Intraoperative challenges and management of fibrovascular membrane with tractional retinoschisis in proliferative diabetic retinopathy.

Autor: Shiraki A; Department of Ophthalmology, Osaka University Graduate School of Medicine, Suita, Japan., Shiraki N; Department of Ophthalmology, Osaka University Graduate School of Medicine, Suita, Japan. nobuhiko.shiraki@ophthal.med.osaka-u.ac.jp., Sakimoto S; Department of Ophthalmology, Osaka University Graduate School of Medicine, Suita, Japan., Maruyama K; Department of Ophthalmology, Osaka University Graduate School of Medicine, Suita, Japan.; Integrated Frontier Research for Medical Science Division, Institute for Open and Transdisciplinary Research Initiatives, Osaka University, Suita, Japan.; Department of Vision Informatics, Osaka University Graduate School of Medicine, Suita, Osaka, Japan., Maeno T; Department of Ophthalmology, Osaka University Graduate School of Medicine, Suita, Japan., Nishida K; Department of Ophthalmology, Osaka University Graduate School of Medicine, Suita, Japan.; Integrated Frontier Research for Medical Science Division, Institute for Open and Transdisciplinary Research Initiatives, Osaka University, Suita, Japan.; Premium Research Institute for Human Metaverse Medicine (WPI-PRIMe), Osaka University, Suita, Osaka, Japan.
Jazyk: angličtina
Zdroj: BMC ophthalmology [BMC Ophthalmol] 2024 Jul 20; Vol. 24 (1), pp. 299. Date of Electronic Publication: 2024 Jul 20.
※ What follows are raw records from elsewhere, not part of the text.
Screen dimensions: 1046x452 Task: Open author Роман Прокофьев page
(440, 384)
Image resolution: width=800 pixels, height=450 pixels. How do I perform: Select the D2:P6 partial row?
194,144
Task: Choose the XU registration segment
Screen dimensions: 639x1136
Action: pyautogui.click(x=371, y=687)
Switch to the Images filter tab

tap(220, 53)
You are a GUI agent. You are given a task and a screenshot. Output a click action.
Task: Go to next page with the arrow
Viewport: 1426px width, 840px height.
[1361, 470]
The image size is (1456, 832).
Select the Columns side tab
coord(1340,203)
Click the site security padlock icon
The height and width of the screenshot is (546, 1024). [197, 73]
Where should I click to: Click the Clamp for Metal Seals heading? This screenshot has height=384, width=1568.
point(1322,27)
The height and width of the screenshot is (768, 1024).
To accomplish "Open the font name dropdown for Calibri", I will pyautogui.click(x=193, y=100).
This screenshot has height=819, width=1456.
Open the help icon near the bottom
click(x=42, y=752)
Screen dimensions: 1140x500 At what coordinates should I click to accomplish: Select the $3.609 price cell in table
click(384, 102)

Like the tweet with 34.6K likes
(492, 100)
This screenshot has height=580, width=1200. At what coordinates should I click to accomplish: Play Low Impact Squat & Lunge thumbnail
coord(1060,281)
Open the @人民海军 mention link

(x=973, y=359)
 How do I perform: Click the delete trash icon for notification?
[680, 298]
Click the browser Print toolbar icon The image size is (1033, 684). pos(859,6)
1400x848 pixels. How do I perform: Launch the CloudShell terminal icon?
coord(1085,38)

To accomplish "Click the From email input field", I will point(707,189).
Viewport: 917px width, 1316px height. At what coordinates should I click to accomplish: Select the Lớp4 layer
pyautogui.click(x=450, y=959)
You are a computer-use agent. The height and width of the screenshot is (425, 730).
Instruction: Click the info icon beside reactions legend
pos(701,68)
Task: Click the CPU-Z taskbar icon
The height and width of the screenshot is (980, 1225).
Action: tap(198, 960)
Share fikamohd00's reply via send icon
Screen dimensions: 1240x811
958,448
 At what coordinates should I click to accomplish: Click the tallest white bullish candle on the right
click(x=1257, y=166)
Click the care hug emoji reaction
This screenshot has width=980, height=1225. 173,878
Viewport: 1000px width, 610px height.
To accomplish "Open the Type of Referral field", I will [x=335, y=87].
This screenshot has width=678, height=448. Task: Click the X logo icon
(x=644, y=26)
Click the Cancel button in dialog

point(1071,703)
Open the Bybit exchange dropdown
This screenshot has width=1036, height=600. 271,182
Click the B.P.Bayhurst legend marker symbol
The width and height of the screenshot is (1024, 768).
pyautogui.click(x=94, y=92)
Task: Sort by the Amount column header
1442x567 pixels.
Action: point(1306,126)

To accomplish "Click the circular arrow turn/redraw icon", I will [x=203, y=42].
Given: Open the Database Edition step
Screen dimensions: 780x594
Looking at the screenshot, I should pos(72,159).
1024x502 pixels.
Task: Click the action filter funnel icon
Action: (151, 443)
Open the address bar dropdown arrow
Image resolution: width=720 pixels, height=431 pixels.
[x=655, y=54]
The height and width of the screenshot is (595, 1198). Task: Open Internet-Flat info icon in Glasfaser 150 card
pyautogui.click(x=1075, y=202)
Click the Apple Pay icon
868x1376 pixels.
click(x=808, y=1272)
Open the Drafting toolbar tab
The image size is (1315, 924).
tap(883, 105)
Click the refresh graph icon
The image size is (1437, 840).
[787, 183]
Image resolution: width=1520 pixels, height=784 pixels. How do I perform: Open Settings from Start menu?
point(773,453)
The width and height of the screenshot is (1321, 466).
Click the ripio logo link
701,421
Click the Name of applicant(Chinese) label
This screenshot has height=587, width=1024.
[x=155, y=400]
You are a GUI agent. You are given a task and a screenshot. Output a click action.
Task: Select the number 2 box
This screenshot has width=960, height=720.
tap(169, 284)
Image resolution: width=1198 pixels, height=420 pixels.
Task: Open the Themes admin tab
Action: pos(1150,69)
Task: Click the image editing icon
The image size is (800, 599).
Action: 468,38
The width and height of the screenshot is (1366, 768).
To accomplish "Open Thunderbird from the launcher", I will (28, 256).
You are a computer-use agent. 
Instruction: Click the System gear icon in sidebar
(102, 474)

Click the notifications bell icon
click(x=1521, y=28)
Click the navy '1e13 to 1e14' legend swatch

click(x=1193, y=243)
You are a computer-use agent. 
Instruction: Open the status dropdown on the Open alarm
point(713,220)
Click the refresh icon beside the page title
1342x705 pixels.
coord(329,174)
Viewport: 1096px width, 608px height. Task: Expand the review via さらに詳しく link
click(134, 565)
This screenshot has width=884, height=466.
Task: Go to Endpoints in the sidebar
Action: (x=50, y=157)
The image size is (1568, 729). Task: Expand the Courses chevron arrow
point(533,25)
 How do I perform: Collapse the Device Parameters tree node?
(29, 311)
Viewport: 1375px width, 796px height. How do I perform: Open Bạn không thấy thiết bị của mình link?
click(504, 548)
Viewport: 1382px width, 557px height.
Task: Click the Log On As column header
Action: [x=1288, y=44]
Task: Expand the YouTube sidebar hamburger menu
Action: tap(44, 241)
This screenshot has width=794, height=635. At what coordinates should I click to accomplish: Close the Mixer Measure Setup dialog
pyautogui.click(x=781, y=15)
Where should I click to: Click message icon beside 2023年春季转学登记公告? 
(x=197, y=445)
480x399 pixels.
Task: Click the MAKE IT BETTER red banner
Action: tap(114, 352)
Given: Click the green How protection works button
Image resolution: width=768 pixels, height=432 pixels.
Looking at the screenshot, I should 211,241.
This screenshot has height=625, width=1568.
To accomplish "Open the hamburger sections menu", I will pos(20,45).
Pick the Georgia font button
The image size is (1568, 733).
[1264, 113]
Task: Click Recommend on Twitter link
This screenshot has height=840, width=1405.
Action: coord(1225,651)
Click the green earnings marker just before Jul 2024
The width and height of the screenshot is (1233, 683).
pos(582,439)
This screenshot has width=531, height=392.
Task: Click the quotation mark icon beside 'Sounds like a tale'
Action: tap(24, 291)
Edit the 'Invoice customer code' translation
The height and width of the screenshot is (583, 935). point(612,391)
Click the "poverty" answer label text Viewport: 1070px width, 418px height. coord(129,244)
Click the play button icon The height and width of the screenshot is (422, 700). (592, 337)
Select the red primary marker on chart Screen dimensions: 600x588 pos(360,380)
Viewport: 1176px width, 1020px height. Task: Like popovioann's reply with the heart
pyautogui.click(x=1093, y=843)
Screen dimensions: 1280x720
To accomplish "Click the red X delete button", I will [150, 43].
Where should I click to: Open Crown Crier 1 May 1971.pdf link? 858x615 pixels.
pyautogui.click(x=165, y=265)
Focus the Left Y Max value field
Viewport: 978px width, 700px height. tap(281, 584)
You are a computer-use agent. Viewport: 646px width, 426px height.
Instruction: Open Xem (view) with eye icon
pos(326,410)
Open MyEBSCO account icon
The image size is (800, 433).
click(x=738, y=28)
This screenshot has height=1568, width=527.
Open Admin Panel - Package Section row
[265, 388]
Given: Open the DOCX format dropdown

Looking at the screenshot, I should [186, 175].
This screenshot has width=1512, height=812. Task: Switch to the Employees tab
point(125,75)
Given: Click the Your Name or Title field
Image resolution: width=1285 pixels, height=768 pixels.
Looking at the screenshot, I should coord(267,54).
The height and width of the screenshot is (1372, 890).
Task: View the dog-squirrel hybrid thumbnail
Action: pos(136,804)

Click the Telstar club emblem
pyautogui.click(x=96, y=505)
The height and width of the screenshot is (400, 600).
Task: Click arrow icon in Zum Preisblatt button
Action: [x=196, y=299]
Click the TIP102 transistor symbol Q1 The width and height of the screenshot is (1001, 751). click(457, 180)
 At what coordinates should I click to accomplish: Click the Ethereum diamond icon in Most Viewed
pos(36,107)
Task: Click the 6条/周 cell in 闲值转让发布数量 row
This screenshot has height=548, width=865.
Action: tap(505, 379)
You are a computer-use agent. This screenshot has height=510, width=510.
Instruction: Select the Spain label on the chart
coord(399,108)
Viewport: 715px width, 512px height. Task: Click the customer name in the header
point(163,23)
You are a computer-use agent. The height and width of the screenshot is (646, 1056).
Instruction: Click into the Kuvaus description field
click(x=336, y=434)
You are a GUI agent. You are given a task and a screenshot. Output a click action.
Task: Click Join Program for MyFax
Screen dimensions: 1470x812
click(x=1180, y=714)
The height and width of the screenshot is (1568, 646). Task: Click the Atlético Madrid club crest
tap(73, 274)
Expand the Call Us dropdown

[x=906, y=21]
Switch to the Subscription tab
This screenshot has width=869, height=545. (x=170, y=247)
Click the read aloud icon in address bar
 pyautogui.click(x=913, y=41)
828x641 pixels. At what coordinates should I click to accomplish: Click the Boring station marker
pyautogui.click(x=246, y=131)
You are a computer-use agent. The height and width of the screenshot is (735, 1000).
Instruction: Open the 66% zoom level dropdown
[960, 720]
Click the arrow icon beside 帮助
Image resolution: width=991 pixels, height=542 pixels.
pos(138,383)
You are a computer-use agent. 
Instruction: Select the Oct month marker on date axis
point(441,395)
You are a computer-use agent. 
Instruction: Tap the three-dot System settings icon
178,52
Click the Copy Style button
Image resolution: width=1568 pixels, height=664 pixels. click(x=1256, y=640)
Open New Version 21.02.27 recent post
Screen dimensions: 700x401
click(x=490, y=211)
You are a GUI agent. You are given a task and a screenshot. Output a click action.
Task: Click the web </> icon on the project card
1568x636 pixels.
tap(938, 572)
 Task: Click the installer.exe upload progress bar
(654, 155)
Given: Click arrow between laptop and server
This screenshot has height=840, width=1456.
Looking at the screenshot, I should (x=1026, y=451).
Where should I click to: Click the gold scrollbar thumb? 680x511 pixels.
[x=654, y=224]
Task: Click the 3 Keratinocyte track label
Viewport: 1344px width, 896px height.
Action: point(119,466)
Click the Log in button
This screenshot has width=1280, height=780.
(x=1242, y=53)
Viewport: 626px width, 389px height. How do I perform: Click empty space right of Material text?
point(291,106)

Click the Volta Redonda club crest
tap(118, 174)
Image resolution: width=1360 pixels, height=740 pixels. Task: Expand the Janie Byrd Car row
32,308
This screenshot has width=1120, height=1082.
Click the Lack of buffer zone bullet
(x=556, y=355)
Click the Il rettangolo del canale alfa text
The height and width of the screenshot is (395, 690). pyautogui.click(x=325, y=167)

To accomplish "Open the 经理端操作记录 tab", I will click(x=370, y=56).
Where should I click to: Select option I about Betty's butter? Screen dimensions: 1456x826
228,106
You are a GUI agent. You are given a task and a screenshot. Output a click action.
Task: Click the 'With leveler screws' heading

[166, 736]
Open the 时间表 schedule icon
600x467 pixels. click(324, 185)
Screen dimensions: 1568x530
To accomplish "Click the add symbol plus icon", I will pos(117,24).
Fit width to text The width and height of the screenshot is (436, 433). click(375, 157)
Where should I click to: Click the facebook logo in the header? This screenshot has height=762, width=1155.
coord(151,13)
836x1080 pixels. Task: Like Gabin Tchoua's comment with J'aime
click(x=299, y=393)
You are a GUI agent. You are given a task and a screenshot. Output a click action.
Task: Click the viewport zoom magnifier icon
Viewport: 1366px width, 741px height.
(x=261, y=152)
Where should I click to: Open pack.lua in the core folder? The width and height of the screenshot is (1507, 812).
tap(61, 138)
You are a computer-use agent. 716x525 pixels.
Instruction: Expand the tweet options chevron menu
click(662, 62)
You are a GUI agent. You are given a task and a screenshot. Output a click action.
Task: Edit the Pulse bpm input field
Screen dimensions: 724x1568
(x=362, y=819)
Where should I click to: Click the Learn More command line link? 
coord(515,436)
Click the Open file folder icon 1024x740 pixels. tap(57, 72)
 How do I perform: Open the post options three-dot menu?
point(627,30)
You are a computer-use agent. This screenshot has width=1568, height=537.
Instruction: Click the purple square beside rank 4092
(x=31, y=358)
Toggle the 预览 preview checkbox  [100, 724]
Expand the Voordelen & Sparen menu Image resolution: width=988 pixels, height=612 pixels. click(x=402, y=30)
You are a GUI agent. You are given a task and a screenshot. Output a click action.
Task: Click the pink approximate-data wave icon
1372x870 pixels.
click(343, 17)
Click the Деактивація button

DOI: 10.1186/s12886-024-03555-x
Abstrakt: Background: In severe Proliferative Diabetic Retinopathy (PDR), fibrovascular membrane (FVM) causes macular tractional retinal detachment (MTRD) which threatens vision and eventually leads to blindness. Here we present a case of separation between the inner and outer retina in tractional retinoschisis, induced during intraoperative FVM delamination.
Case Presentation: A 68-year-old woman presented with PDR in the right eye, characterized by a combined FVM and retinal detachment, for which a vitrectomy was performed. Multiple holes, large retinal detachment extending to all quadrants, and white-lined blood vessels with FVM were found during the procedure. When membrane delamination was performed, it strayed into the space between the inner and outer retinal layers without being noticed due to retinoschisis and multiple retinal holes. After removing the FVM and detaching the separated inner retina, fluid-gas and photocoagulation were performed. Retinal reattachment was successfully achieved after surgery, and the postoperative visual acuity was improved and maintained for 26 months postoperatively.
Conclusions: When tractional retinoschisis due to FVM is combined with retinal holes in tractional retinal detachment (TRD), care must be taken to prevent delamination from straying into retinoschisis during separation.